ICE4AutismIconWith a variety of “In Case of Emergency” apps available on the market for mobile devices, it can take some research to find just the right one to meet someone’s specific needs. Most all ICE apps have a standard mobile phone lock screen feature providing easy access to important medical and emergency contact information. But, when someone with special needs has an emergency situation there may be other pieces of information, such as communication and even behavioral challenges, crucial to convey to first responders and the emergency medical team so that treatment is appropriate and handled with understanding care.
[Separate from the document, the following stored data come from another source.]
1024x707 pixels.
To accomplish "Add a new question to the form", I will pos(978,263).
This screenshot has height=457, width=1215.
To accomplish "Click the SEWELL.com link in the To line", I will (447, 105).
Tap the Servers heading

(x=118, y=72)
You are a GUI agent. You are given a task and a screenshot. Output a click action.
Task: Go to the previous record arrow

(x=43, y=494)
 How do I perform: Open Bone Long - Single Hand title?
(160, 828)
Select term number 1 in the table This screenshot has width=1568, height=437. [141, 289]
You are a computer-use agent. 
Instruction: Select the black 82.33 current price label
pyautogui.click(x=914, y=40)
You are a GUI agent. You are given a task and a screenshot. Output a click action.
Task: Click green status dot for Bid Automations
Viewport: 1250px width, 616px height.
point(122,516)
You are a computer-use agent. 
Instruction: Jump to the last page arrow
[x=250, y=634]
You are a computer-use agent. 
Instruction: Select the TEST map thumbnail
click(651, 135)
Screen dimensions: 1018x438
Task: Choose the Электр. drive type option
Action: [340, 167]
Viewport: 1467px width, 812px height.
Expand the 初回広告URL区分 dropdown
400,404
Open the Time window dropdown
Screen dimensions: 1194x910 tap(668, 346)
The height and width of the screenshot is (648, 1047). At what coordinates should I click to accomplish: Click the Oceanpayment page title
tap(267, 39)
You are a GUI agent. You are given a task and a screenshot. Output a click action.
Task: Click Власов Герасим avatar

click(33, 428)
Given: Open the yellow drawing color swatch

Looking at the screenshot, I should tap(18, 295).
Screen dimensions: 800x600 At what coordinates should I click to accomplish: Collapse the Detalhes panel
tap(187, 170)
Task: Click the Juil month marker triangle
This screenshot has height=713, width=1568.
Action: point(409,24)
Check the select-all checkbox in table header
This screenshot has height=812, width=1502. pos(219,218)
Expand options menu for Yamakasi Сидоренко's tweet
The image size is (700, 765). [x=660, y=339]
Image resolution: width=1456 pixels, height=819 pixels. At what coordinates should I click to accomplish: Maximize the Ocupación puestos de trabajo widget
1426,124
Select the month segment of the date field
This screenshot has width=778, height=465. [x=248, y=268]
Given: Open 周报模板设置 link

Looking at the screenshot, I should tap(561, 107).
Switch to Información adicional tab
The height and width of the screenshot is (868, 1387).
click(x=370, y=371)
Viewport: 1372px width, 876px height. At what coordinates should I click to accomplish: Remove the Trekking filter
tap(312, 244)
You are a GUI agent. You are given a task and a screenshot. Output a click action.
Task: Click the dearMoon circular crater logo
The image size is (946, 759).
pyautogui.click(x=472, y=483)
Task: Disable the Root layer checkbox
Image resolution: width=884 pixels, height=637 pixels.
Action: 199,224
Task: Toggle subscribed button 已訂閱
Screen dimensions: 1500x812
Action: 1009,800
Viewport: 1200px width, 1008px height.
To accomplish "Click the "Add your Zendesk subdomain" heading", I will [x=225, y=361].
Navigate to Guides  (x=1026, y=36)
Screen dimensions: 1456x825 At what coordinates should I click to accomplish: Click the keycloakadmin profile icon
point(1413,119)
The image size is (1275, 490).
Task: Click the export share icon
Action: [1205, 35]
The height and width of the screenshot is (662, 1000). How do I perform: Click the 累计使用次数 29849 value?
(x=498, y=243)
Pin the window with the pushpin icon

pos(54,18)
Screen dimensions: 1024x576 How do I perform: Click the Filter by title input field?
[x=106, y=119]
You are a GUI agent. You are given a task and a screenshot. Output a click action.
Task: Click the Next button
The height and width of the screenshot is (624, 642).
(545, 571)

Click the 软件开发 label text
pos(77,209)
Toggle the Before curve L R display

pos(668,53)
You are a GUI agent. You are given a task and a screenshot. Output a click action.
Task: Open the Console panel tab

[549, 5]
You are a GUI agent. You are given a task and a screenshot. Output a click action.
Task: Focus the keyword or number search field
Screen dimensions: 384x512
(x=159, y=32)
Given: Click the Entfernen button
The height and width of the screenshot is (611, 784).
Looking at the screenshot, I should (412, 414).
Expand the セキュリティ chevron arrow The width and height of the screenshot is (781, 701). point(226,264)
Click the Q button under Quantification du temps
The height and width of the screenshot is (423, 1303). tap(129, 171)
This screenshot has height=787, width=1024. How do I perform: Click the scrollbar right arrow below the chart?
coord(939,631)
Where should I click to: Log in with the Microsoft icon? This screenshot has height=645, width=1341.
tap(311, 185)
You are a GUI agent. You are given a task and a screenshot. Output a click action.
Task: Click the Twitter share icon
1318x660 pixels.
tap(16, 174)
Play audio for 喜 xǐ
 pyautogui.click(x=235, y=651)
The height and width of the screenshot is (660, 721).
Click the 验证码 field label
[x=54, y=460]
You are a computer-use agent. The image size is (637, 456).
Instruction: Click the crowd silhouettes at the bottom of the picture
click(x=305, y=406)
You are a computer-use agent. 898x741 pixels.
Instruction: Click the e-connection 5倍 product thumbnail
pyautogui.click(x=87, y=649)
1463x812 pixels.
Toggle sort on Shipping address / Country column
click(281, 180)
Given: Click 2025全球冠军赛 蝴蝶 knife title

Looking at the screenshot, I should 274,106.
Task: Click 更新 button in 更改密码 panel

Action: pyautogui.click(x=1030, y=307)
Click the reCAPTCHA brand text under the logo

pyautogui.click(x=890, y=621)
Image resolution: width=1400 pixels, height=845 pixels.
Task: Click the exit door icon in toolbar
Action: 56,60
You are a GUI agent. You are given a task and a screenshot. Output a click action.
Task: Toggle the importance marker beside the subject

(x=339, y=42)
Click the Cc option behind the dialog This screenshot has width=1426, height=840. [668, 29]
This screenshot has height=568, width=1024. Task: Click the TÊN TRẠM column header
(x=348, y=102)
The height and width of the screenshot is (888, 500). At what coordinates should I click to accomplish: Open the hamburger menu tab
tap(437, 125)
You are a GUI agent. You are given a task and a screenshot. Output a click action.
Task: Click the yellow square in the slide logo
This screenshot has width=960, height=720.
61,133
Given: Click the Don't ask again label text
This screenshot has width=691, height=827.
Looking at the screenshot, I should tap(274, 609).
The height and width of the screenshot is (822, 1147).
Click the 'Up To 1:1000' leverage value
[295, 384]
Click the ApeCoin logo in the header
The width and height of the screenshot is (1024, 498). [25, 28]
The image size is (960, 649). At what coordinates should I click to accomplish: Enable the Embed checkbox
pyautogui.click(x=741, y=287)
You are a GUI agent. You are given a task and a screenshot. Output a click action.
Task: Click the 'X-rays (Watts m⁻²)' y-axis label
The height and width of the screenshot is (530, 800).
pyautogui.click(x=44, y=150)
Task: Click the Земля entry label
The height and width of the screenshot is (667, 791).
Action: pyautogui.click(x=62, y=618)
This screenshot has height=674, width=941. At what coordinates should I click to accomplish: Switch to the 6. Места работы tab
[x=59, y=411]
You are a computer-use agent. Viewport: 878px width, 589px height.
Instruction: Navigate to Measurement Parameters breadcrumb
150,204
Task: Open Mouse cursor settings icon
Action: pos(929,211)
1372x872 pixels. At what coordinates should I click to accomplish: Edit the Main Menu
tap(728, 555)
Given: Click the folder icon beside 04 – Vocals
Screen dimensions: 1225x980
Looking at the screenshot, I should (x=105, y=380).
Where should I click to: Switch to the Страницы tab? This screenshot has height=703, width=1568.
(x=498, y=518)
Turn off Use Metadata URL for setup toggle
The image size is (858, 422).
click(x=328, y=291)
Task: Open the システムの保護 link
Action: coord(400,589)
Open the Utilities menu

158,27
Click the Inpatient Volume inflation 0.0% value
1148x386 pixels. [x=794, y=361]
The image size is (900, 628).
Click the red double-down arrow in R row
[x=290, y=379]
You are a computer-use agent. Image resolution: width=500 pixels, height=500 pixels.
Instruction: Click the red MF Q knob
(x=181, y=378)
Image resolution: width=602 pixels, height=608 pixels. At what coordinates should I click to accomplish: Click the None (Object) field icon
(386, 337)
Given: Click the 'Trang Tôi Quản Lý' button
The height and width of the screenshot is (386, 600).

An app called ICE4Autism was developed for individuals with autism. The ICE4Austism app is $1.99, available at the iTunes Store and compatible with iPhone, iPad and iPod touch devices. Included in this app are zoned areas to store many standard pieces of health information such as emergency contacts, blood type, medications, health conditions, allergies, names of doctors, and insurance details. But with some additional unique and important features, ICE4Austim puts in place some emergency safeguards. For example, within the app is a distinctive red “Alert My Emergency Contacts” button that when tapped, sends an immediate text and email informing the designated contacts of an emergency and the users GPS location. One section within the app, called “My Autism”, stores details of any unique behavior triggers, how the user communicates, and any special treatment circumstances. The app provides excellent examples of what information to include such as any high pain threshold concerns, specific responses (or lack of response) that may be misinterpreted, unique behavior triggers, and use of any assisted communication devices. An ICE audio section stores a message pre-recorded by the user or caregiver to help in a scenario where someone is non-verbal or incapacitated due to an injury.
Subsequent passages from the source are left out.